KARINA CARVALHO: So, how much money then is Australia likely to commit to Afghanistan post 2014? We've seen the Brits at the meeting that you're at commit $110 million a year to the Afghan National Security Forces, and I asked that because there were questions asked about Australia's - when Australia announced the early troop withdrawal, about whether it was a political move rather than a military move. I also wanted to know, is it a financial move in order to save money in the Defence Budget?
STEPHEN SMITH: Well firstly, you know, we need to be careful to use the correct language. We're not talking here about a withdrawal; we're he... talking here about a transition to Afghan-led security responsibility.
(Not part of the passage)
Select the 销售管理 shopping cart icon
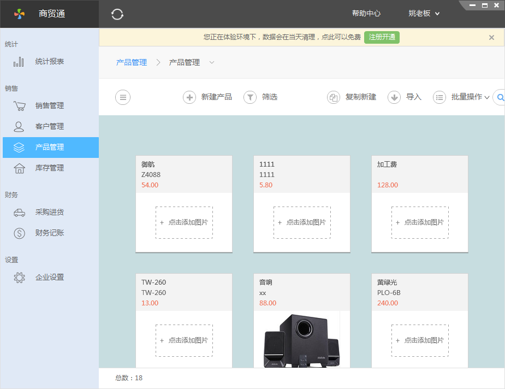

As that transition occurs, there will be less need on the ground for our trainers and mentors, and there'll be an orderly drawdown of that as we complete the transition to Afghan-led security responsibility, and that's entirely consistent with the agreements reached by the international community and supported by the Prime Minister and I at the Lisbon Summit in 2010.
So far as our contribution to ongoing support for the Afghan National Security Forces, Bob Carr, the Foreign Minister, who's here with me, both he and I have made it clear in our meetings today, whether that's been, for example, with US Defense Secretary Panetta or UK Defence Secretary Hammond or Minister Wardak from Afghanistan and other colleagues, we've made it clear that we are prepared to make a contribution, but we haven't come to any conclusions yet about the size or the amount.
We may be in a position to announce that in the run-up to [indistinct] at Chicago, but we're working our way through what would be a fair share, so far as Australia is concerned.
We're also making the point that the international community should be looking to countries, other than NATO and International Security Assistance Force countries to make a contribution. In other words, countries who haven't made a military or combat contribution, now is an opportunity for them to make a contribution to peace and stability in the Afghanistan region.
KARINA CARVALHO: Stephen Smith, we know you're very busy in Brussels and have many commitments, so we thank you very much for taking the time to speak to us.
STEPHEN SMITH: Thank you. Thanks very much.